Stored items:
________________________________________

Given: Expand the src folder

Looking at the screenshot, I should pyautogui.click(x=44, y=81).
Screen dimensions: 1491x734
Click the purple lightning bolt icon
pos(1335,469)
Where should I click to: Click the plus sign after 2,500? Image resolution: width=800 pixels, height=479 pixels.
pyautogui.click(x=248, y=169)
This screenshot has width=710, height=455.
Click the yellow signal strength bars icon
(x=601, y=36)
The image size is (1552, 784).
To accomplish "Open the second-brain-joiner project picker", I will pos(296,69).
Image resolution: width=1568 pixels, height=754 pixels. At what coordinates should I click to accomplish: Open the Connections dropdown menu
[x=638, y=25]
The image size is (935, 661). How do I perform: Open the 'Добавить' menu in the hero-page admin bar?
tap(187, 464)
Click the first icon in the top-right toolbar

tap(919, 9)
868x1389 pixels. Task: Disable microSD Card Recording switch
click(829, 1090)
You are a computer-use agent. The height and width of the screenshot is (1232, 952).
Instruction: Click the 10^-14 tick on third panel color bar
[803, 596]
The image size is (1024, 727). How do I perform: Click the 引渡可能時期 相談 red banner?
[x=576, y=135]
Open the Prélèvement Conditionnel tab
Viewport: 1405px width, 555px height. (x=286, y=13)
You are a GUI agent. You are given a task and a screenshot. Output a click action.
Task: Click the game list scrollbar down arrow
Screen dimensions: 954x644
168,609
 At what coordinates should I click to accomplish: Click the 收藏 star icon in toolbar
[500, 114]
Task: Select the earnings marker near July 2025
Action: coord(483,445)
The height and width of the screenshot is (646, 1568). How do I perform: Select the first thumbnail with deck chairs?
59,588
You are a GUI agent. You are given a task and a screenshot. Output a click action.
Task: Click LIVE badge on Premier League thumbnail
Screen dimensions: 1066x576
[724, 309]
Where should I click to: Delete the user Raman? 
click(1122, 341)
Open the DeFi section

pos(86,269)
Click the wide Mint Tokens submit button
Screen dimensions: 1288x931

________________________________________

Exercise aim >> Give an exact copy of the lines from the one with "Open the DeFi section" through the end of the entries, both ends included.

Answer to this problem >>
Open the DeFi section

pos(86,269)
Click the wide Mint Tokens submit button
Screen dimensions: 1288x931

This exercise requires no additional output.